Madea’s Family Reunion

posted by jmiller
B+
Lowest Recommended Age:High School
MPAA Rating:Rated PG-13 for mature thematic material, domestic violence, sex and drug references.
Movie Release Date:2006
DVD Release Date:2006

As the Borg say on “Star Trek,” “Resistance is futile.” Don’t even try to get in the way of Madea, that pistol-packing, Bible-thumping, larger than life powerhouse and force for good creation of Tyler Perry, who also plays the part. Perry is something of a larger-than-life powerhouse himself, this time not just writing the film, playing Madea, her brother Joe, and her nephew Brian, and composing some of the music but directing as well.


You can’t judge this movie with the same standards you would apply to the usual multiplex fodder with its neat categories and linear construction. This happy mash-up of romance, drama, low comedy and high drama works because it is all tied together by Perry’s open-hearted conviction. The sincerity of his commitment is the throughline that keeps the audience connected to the story and the characters.

In addition, the crazy-quilt shifts in tone and genre are well suited to a story of a large extended family where at any given moment characters are facing a broad variety of financial, spiritual, moral, psychological, and work-related challenges, even the dreaded math problems that Madea refers to as “Al Jarreau.” She might not know the word “algebra,” but if there is an extended family member who has a problem with it and — this is the important part — is ready to be helped, Madea will find some way and some one who can give what is needed.


The person in need of some help with homework is a young girl who comes to live with Madea when a judge gives her the choice of becoming the girl’s foster mother or going to jail for violation of her parole. Many movies would make this the center focus of the story with a series of heartwarming incidents showing us the growing respect and affection between them, but this movie doesn’t have time. Medea tells the girl (the marvelous Keke Palmer) to shape up, smacking her on the butt, stands up for her with a bully on the school bus (by hitting him upside the head), promises that homework help, and that’s it.
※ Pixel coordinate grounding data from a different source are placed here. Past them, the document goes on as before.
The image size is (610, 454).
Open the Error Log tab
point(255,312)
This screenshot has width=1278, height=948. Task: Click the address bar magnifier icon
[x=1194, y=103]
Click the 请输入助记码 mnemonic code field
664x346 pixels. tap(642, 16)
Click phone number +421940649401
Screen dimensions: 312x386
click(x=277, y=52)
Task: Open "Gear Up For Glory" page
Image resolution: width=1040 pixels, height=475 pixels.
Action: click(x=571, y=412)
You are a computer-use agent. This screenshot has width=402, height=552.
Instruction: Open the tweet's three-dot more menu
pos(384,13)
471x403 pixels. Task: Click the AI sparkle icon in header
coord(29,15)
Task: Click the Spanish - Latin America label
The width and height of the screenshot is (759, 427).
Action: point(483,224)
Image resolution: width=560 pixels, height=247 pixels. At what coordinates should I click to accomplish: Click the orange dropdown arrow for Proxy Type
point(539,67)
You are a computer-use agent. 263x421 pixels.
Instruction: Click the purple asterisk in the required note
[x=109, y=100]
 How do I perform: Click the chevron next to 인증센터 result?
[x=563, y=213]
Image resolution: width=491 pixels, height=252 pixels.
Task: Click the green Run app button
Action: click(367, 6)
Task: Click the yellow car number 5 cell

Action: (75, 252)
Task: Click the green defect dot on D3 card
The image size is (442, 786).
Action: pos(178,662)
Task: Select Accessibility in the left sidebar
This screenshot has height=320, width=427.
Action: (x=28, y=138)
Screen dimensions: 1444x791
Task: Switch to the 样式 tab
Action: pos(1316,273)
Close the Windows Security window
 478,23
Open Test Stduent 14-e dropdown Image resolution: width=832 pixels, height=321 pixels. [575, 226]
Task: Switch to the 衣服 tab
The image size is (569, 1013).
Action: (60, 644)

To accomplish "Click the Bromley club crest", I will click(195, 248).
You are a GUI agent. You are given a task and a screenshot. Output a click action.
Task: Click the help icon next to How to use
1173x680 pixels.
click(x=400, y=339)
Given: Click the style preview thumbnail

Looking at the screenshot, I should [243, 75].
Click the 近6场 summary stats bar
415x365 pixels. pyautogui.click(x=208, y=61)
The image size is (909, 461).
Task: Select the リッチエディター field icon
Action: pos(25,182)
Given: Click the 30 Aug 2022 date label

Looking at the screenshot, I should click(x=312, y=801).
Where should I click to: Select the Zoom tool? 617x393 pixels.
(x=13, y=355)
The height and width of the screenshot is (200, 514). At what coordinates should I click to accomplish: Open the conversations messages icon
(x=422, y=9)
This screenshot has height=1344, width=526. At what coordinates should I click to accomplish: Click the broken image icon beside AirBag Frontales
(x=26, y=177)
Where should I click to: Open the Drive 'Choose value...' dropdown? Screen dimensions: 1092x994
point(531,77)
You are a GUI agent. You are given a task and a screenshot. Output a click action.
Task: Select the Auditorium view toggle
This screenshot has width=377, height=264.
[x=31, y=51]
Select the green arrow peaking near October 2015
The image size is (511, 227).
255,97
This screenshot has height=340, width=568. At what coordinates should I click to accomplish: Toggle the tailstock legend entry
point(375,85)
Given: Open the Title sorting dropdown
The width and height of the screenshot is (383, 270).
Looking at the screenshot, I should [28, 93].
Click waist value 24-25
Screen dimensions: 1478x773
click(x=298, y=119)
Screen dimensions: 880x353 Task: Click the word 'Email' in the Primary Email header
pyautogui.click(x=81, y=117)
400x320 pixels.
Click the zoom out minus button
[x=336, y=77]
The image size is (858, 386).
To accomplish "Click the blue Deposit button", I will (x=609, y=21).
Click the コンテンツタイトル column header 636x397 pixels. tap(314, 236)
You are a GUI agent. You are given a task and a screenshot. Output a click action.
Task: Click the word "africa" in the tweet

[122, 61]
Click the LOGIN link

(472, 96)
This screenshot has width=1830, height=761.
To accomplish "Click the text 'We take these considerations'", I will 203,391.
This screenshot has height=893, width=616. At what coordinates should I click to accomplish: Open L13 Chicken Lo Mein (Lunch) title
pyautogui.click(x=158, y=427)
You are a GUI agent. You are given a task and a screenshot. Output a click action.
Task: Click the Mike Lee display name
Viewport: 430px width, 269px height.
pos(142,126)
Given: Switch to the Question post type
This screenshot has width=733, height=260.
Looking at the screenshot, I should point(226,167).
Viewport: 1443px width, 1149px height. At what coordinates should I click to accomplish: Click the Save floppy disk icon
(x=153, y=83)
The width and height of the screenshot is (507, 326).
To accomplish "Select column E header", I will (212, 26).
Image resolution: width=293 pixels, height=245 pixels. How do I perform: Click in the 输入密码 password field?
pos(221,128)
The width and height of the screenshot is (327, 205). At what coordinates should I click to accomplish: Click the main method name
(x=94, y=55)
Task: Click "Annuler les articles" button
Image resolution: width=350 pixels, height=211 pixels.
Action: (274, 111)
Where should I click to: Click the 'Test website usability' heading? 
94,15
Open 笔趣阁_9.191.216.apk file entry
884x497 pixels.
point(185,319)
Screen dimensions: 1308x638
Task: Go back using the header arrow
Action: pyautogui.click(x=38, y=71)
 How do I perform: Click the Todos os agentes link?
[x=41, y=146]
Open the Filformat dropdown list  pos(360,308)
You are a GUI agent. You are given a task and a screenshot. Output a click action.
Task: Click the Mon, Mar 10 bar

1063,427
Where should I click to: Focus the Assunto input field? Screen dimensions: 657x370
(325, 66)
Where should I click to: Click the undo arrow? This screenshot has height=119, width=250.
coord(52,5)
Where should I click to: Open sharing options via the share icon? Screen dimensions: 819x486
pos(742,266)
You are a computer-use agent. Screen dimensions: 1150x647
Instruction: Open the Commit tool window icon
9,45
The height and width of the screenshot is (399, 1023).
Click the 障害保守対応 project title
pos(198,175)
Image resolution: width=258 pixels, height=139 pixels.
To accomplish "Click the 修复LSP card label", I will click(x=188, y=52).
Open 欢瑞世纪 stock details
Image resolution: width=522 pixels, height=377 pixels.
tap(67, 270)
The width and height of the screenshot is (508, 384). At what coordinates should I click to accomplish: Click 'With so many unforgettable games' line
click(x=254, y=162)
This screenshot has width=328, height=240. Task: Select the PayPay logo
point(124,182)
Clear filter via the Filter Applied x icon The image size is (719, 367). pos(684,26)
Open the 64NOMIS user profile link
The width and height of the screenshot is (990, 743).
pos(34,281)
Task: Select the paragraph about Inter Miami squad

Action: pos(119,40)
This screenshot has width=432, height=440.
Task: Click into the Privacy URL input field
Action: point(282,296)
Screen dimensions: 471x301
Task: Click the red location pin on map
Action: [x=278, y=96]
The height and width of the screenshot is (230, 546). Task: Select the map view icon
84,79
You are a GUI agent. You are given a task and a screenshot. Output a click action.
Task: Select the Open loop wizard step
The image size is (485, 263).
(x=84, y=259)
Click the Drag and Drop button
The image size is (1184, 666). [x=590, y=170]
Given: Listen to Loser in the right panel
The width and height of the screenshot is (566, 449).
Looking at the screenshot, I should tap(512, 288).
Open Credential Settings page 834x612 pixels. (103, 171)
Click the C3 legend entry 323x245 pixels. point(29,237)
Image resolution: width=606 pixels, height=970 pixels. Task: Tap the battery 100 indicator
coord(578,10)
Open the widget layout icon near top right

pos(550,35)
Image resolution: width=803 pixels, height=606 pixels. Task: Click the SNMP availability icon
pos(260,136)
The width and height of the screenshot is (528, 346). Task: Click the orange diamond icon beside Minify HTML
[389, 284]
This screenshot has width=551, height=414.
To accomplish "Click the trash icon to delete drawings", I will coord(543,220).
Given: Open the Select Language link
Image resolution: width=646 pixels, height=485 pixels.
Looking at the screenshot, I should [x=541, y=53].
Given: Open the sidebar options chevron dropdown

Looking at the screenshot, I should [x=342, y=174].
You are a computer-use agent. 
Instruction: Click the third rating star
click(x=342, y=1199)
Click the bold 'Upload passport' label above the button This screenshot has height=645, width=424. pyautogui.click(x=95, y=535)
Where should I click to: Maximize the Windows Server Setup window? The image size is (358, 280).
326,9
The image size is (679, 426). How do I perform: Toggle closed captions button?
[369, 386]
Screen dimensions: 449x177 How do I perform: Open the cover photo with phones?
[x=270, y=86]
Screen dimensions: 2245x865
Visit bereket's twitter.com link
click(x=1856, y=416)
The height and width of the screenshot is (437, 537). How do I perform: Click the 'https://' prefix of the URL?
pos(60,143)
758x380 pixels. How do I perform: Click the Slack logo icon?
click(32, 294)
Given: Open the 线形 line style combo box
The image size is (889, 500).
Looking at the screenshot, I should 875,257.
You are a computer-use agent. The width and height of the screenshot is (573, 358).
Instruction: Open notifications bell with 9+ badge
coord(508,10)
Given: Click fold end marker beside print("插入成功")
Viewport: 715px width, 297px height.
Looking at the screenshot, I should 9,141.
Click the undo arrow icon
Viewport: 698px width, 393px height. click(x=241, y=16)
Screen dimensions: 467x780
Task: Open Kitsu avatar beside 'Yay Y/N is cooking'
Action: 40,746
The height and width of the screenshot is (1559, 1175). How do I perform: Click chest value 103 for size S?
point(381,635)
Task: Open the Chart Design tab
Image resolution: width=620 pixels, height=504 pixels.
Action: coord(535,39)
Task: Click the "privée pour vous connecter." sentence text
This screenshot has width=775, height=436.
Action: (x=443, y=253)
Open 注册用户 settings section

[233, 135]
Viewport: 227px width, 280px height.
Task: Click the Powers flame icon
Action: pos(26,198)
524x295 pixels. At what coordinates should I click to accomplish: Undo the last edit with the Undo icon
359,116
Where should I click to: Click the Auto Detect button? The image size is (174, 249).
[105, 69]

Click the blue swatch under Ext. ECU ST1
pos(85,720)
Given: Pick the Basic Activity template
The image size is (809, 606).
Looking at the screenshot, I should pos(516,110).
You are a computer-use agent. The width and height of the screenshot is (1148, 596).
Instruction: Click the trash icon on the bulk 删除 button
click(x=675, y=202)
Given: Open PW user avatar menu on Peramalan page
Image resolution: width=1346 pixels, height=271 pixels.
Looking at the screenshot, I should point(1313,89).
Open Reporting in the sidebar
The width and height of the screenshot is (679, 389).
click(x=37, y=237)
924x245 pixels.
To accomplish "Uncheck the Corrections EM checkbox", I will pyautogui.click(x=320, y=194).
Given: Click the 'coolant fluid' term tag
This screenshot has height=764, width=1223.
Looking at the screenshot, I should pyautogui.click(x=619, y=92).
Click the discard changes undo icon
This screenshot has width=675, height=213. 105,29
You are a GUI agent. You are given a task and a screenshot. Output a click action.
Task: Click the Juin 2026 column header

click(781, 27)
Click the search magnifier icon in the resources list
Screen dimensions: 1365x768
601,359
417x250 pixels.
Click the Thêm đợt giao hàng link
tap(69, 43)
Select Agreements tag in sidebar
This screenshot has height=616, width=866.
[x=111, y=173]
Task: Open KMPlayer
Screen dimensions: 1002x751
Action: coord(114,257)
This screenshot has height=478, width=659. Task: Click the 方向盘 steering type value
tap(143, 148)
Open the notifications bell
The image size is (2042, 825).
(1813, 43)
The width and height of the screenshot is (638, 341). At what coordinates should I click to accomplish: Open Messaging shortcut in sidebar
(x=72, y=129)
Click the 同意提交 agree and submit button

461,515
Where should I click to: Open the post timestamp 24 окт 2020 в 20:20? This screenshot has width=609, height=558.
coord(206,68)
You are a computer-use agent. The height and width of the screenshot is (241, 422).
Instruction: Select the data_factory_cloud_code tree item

Madea’s niece (Lisa Arrindell Anderson as Vanessa) has moved back in with her, bringing her two children. She has given her life to God and does not want to get involved with a man. But gorgeous bus driver/painter Frank (Boris Kodjoe) is also a committed Christian and loving parent. She is drawn to him, but can she trust herself? Can she let herself trust him?


Vanessa’s half-sister Lisa (Rochelle Aytes) is engaged to a wealthy banker (Blair Underwood) who beats her. Her mother Victoria (Lynn Whitfield, channeling “Dynesty-era” Joan Collins) tells her to do whatever it takes to keep him happy.


Through all of this Madea is there to knock down those who are above themselves and lift up those who don’t ask or expect the best for themselves. Her brother Joe (also played by Perry) is there to provide vulgar humor. But the heart of the story is the relationship between Lisa and Vanessa and their mother. Perry shows us that Victoria is a victim as well as a predator but does not let that excuse her behavior. Cecily Tyson and Maya Angelou appear as family matriarchs at the reunion, standing in front of a shack that family members once lived in as slaves and then as property owners and telling the group that now is the time to begin to act with responsibility, dignity, and integrity. Madea is Perry’s creation, but it is Tyson and Angelou who deliver his real message.

Parents should know that the movie has some mature themes, including child sexual abuse, adultery, out of wedlock children, and domestic violence. There are references to prostitution and drug addiction. Madea advocates corporal punishment. She does not hesitate to whack a child or an adult. The movie also has some crude humor including potty jokes and vulgar references to sex. Strengths of the movie include the portrayal of strong, devoted, responsible, and loving minority characters, positive portrayal of religious conviction as a sustaining force in the lives of some characters, and an explicit commitment by a dating couple to remain chaste until marriage.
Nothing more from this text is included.